Pixel coordinate grounding data:

------------------------------------------------------------------------

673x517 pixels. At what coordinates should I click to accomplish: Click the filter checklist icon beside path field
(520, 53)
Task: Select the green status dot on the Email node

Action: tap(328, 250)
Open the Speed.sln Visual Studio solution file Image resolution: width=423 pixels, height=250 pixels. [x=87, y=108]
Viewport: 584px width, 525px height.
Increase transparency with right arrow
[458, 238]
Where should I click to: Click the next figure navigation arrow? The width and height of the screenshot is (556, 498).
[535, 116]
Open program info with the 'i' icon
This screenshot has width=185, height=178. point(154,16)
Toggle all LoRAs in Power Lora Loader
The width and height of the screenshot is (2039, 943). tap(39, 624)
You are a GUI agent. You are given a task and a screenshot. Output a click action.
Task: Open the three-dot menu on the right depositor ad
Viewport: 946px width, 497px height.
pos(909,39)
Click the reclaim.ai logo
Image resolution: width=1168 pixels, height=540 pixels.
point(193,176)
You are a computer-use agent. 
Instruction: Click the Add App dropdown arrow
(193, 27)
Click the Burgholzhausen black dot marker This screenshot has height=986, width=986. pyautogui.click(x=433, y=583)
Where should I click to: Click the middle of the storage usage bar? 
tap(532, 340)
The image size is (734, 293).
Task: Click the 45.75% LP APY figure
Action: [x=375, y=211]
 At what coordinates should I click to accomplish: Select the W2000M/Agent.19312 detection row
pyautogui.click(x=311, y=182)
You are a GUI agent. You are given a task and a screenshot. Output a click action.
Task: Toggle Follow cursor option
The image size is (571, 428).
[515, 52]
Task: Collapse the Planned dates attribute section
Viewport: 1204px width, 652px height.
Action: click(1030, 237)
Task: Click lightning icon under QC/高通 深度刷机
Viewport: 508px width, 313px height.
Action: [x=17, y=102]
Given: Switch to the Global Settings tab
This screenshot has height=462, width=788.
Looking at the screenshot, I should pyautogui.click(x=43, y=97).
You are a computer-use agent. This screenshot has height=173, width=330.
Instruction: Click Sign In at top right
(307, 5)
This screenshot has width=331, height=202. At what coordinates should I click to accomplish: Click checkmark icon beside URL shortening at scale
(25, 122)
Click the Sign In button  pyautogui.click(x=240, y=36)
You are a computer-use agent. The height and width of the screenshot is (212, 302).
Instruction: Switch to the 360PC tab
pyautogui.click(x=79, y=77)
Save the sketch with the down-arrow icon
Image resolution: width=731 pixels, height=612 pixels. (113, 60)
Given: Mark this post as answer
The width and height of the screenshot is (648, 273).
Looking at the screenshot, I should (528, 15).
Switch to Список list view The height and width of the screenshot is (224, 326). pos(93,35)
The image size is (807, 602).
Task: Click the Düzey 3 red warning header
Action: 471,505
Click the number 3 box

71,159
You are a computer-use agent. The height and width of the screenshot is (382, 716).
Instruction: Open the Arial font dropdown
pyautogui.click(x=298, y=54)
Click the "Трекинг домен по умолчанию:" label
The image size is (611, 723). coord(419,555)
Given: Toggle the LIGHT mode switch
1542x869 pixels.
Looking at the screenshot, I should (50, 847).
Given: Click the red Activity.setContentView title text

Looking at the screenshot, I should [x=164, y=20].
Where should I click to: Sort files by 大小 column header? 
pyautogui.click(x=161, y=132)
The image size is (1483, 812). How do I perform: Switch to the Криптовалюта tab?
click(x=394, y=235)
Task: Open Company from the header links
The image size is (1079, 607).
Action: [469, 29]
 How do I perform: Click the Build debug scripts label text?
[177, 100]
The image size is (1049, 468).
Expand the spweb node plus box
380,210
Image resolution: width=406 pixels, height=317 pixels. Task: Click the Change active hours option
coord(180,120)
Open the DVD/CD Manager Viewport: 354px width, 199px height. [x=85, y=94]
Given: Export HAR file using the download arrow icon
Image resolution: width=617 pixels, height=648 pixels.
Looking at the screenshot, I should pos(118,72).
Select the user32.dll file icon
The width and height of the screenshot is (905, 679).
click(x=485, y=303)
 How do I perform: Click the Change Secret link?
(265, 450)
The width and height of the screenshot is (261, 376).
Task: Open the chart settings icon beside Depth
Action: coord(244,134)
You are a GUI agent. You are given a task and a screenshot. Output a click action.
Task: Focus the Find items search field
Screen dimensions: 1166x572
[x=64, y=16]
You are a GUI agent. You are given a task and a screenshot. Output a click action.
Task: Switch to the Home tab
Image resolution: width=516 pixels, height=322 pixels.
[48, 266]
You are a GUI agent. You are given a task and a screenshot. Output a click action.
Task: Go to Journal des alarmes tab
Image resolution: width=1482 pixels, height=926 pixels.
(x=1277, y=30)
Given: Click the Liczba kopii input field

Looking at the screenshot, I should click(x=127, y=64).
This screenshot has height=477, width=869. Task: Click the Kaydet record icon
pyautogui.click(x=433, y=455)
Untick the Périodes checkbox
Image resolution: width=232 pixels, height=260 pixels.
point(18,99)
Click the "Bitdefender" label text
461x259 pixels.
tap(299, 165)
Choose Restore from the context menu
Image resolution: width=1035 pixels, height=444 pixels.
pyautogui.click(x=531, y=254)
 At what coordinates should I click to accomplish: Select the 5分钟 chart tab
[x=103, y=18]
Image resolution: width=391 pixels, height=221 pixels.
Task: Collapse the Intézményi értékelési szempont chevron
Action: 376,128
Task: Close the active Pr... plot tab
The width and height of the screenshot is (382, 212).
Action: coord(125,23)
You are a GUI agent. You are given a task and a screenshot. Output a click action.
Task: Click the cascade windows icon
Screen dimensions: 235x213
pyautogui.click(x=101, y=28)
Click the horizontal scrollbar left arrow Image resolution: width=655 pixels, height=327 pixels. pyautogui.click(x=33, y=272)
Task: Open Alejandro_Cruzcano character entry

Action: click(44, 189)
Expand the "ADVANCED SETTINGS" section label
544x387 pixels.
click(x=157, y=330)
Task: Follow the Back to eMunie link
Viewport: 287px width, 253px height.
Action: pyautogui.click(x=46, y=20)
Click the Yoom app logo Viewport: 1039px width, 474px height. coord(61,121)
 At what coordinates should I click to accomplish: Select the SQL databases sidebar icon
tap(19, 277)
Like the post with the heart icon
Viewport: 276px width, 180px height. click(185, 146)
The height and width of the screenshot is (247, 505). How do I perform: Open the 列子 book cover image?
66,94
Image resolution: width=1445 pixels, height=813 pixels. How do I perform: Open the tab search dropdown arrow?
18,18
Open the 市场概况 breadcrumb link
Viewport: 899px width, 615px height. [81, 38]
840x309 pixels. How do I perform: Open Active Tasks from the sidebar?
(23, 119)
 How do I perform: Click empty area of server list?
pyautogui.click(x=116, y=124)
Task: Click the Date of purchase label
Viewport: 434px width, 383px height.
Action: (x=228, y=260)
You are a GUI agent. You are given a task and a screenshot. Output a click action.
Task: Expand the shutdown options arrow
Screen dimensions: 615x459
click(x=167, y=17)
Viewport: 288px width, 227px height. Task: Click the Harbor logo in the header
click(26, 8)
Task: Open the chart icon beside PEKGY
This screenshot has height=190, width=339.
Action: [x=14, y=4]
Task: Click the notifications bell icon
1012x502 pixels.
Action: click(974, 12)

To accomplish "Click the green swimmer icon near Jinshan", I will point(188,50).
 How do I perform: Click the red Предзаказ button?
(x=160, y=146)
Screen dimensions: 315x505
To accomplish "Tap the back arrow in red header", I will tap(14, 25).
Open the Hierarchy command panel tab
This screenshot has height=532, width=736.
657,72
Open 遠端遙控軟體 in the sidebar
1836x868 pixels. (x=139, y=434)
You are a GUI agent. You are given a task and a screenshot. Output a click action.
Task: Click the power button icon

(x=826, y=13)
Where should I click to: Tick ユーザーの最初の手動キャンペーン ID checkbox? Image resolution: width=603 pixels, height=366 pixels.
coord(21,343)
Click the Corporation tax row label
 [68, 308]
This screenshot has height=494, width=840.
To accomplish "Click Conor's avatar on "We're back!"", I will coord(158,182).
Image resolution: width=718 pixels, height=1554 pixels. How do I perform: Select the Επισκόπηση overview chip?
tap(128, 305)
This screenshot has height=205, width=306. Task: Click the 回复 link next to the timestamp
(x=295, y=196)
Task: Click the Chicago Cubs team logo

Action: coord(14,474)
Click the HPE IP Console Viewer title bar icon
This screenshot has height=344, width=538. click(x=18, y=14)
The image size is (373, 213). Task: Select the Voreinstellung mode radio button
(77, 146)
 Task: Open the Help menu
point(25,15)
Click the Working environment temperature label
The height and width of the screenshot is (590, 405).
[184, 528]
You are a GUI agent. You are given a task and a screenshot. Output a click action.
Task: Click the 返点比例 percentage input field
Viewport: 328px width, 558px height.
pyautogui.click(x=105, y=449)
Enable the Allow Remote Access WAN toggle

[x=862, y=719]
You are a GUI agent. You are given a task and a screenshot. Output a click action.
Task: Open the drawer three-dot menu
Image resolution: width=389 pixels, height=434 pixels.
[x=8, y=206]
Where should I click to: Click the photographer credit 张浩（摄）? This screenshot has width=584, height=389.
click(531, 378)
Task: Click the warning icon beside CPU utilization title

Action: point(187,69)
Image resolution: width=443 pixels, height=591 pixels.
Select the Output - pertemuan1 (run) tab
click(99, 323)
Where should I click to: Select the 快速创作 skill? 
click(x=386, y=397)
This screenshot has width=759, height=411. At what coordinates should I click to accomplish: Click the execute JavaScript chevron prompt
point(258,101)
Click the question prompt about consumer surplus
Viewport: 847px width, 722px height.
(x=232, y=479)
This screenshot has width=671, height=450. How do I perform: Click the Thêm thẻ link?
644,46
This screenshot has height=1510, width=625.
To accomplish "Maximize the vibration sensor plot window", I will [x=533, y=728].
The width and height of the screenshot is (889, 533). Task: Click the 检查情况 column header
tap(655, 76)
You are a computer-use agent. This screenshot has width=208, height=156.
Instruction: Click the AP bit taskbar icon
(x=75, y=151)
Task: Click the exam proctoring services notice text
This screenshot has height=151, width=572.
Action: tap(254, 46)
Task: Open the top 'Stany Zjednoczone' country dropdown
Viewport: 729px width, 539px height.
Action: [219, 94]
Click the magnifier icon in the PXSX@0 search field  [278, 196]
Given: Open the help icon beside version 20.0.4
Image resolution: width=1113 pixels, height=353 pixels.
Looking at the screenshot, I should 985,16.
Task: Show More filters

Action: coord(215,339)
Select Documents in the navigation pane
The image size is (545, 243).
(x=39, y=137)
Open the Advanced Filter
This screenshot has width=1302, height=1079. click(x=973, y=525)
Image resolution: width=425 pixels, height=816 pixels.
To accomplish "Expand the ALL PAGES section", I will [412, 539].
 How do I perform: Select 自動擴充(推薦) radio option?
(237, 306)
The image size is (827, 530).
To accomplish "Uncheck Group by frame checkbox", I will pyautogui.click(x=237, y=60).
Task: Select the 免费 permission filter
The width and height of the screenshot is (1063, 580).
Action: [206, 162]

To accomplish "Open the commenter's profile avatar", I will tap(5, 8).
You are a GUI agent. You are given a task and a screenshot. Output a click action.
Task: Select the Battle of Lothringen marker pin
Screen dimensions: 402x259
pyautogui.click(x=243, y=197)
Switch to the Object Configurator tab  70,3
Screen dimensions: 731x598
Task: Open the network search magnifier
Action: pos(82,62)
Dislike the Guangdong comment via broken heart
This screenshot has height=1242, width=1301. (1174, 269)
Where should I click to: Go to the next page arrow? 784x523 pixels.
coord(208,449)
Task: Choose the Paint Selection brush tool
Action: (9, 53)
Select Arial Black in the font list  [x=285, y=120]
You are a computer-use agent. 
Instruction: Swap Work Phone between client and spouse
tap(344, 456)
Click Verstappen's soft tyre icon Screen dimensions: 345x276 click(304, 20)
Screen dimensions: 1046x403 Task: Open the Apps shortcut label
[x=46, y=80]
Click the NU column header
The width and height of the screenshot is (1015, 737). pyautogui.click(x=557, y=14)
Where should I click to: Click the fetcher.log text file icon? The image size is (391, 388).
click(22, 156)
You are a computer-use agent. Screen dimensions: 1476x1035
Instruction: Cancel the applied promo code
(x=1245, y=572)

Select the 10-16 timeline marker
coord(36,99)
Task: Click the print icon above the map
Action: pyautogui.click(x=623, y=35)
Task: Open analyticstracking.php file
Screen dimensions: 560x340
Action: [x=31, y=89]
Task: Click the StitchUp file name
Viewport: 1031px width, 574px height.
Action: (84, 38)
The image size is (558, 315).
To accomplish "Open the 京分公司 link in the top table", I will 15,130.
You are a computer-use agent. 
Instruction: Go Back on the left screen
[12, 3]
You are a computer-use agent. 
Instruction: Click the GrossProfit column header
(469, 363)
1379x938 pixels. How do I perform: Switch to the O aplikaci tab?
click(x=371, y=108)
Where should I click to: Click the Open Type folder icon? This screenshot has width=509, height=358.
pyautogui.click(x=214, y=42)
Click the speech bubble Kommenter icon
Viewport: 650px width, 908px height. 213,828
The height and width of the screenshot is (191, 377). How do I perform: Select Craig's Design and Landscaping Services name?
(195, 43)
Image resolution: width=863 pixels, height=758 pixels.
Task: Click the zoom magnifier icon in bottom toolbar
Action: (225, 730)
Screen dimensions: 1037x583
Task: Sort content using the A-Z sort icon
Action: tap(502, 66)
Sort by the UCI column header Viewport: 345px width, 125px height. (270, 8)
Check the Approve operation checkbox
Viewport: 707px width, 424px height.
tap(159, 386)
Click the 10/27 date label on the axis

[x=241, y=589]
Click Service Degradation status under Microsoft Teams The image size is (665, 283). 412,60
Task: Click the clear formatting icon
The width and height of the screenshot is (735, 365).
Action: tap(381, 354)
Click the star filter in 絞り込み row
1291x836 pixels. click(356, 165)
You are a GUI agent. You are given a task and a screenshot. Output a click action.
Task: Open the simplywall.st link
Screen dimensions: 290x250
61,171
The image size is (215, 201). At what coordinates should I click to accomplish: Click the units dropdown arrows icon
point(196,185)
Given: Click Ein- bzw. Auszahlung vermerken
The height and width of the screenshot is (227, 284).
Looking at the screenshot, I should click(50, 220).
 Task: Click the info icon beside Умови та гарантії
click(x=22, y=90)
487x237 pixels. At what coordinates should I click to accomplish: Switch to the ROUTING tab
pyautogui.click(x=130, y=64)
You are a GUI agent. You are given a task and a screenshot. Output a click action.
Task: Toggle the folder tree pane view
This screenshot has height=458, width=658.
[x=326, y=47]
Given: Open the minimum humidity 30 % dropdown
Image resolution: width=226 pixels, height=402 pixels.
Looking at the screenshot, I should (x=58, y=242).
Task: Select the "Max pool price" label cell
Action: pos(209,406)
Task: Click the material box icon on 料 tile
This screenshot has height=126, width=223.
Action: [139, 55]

------------------------------------------------------------------------

Examine the records and pull out every line where the string "three" occurs.

Task: Open the three-dot menu on the right depositor ad
Task: Open the drawer three-dot menu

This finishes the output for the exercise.